Here’s my summary of Section 6.2:

  • Section 6.2.1 obtains reading vectors using contrastive pairs of harmful and harmless instructions, and then uses these reading vectors for 90% classification accuracy between harmful and harmless instructions. The authors then append jailbreaks to the prompts, which cause the model not to refuse, and observe that the reading vectors still obtain 90% classification accuracy on distinguishing harmful vs harmless instructions. This means that the reading vectors are not representing refusal, but rather they are representing whether the instruction is harmful or harmless. In fact, the point of this experiment is to show that these are distinct.
    • To quote the conclusion of Section 6.2.1: "This compelling evidence suggests the presence of a consistent internal concept of harmfulness that remains robust to such perturbations, while other factors must account for the model’s choice to follow harmful instructions, rather than perceiving them as harmless."
  • Section 6.2.2 describes an intervention to improve model robustness to jailbreaks, i.e. to increase the rate of refusals on harmful instructions when jailbreaks are appended to them. They do this by amplifying the harmfulness feature whenever it is detected, which obtains a higher refusal rate.
  • Section 6.2 only considers a single model, Vicuna-13B.
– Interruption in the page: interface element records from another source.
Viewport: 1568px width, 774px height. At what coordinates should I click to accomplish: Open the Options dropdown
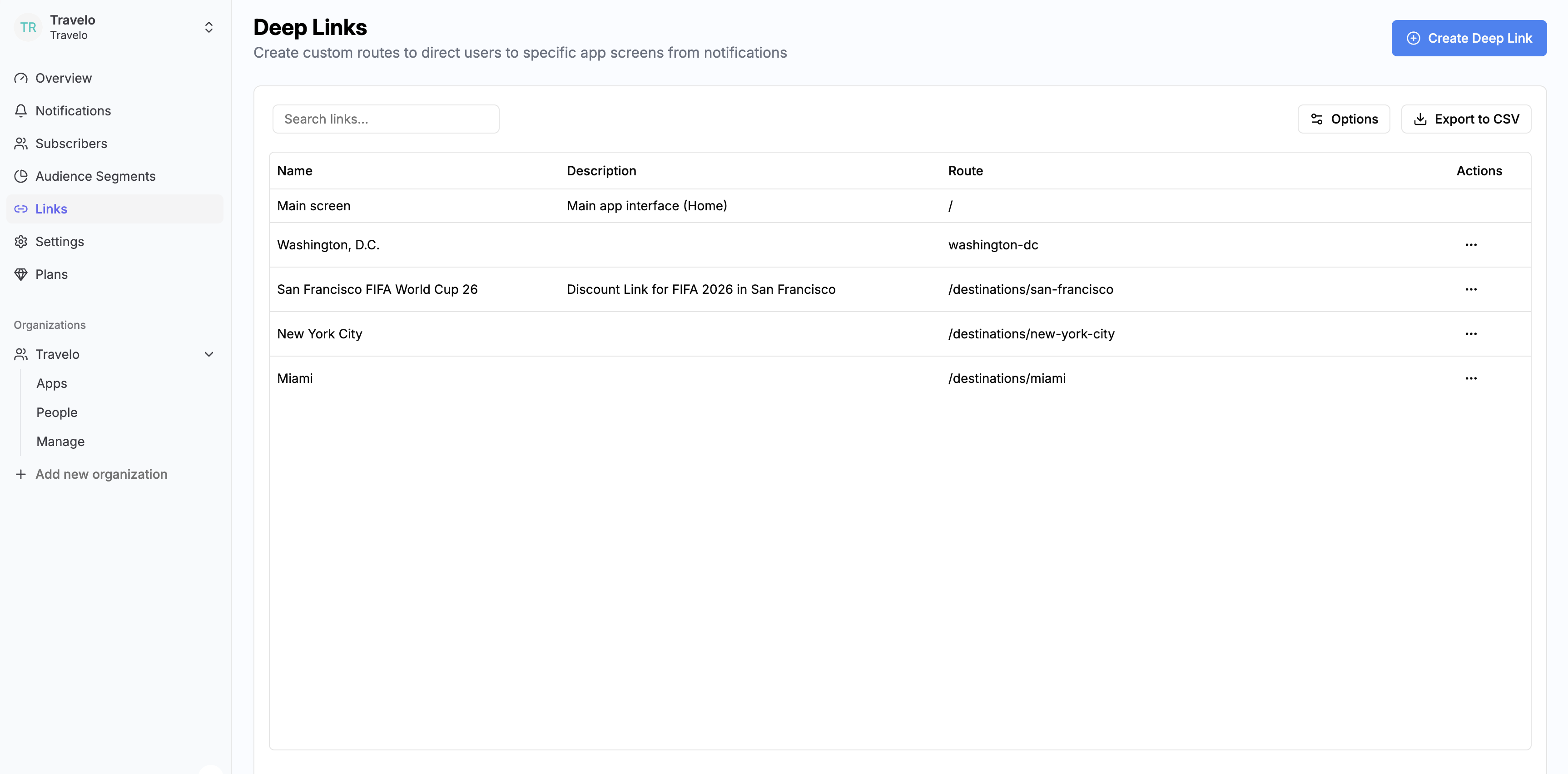tap(1344, 119)
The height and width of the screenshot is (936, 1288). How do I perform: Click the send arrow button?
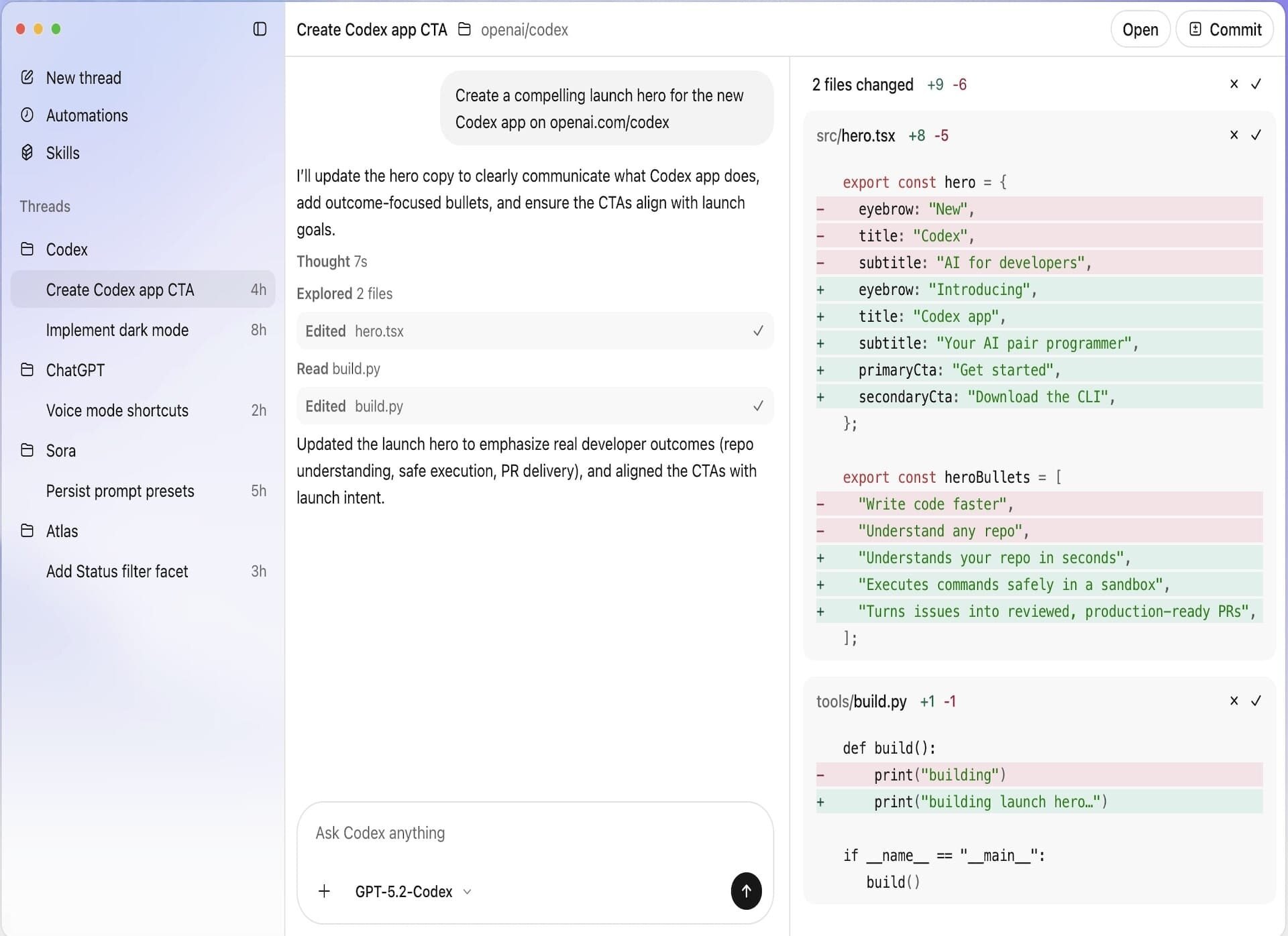point(745,890)
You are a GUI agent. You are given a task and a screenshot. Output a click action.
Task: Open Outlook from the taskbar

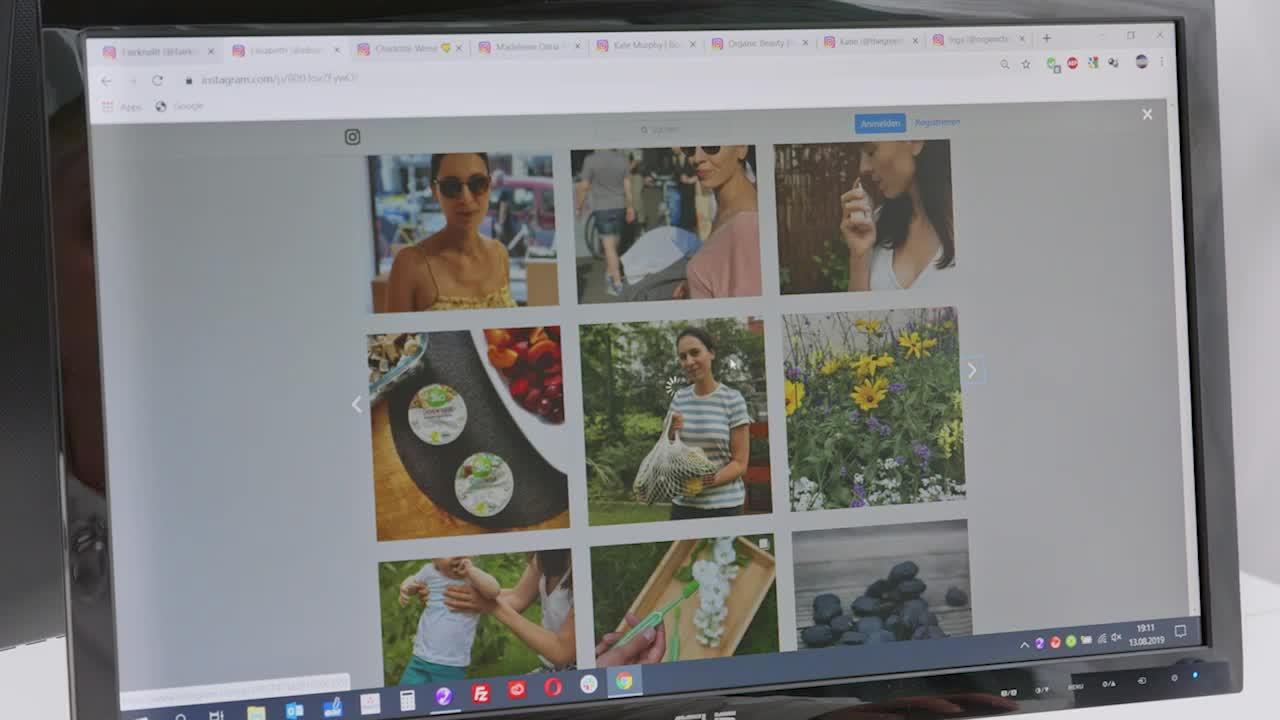(x=294, y=710)
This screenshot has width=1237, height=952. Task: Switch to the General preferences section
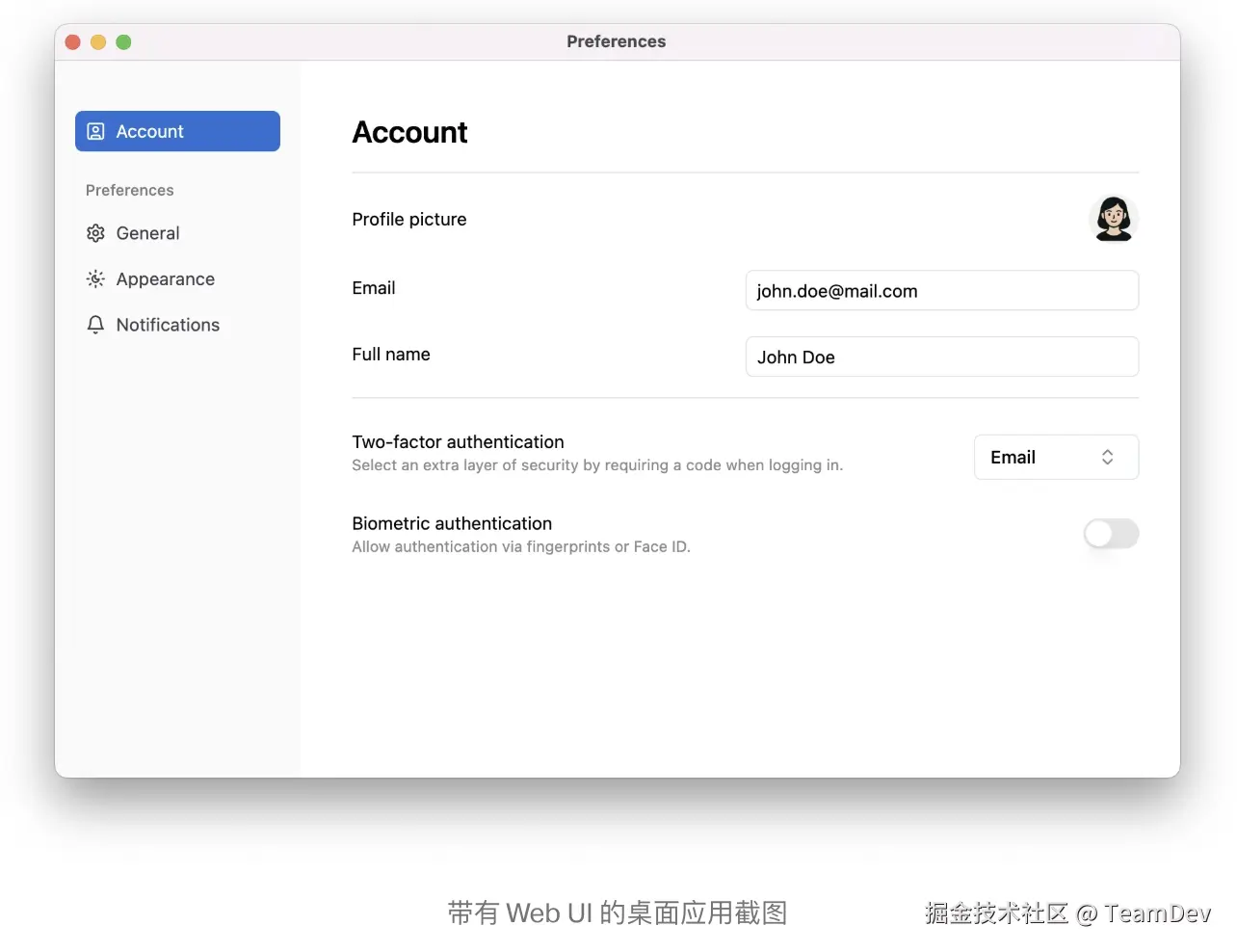(x=147, y=233)
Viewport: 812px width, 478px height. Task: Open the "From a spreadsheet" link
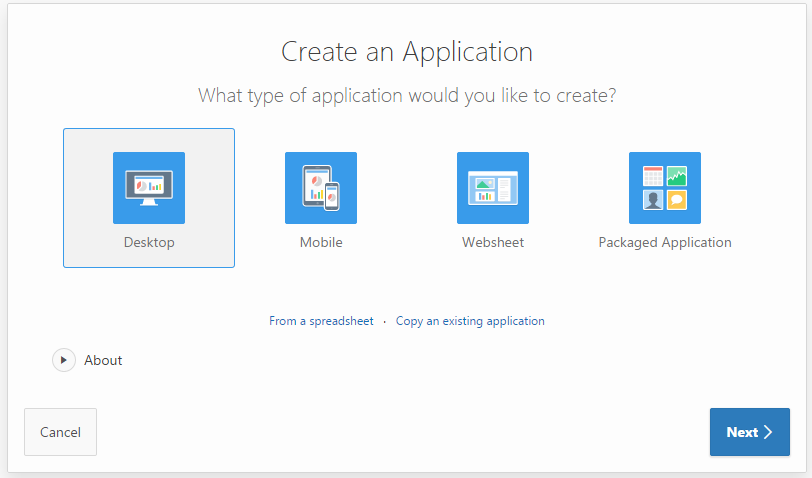point(321,321)
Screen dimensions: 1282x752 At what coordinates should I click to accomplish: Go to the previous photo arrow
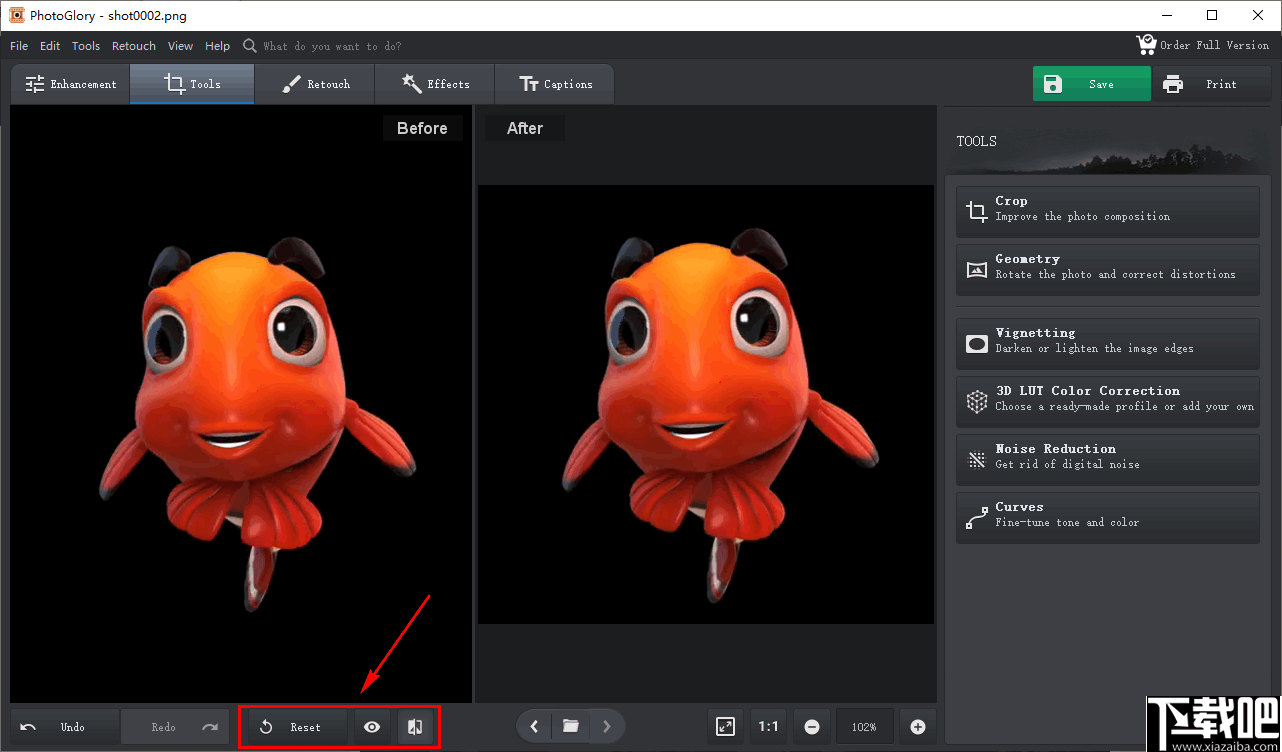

We would agree that using established techniques from representation engineering / activation steering to induce refusal is not novel. Inducing refusal via activation addition is quite easy in our experience.

However, the main result of our work is that we found an intervention that bypasses refusal consistently while also maintaining model coherence. Model interventions to bypass refusal are not discussed in Section 6.2.

As for the demo notebook in the representation-engineering repo - we were not previously aware of this notebook. The result of bypassing refusal is not reported in the paper, and so we didn’t think to look through the repo.

That being said, the notebook shows an intervention for a single prompt on a single model. Anecdotally, we tried doing vanilla activation addition with the negative “refusal direction” at particular layers, and we were not able to consistently bypass refusal while also maintaining model coherence. If there is a methodology involving activation addition (rather than ablation, as we did here), we would be interested in seeing a more thorough demonstration across prompts and models. We’d also be interested in comparing the two methodologies across metrics measuring refusal and coherence.

I'd also be happy to hop on a call if you'd like to discuss further.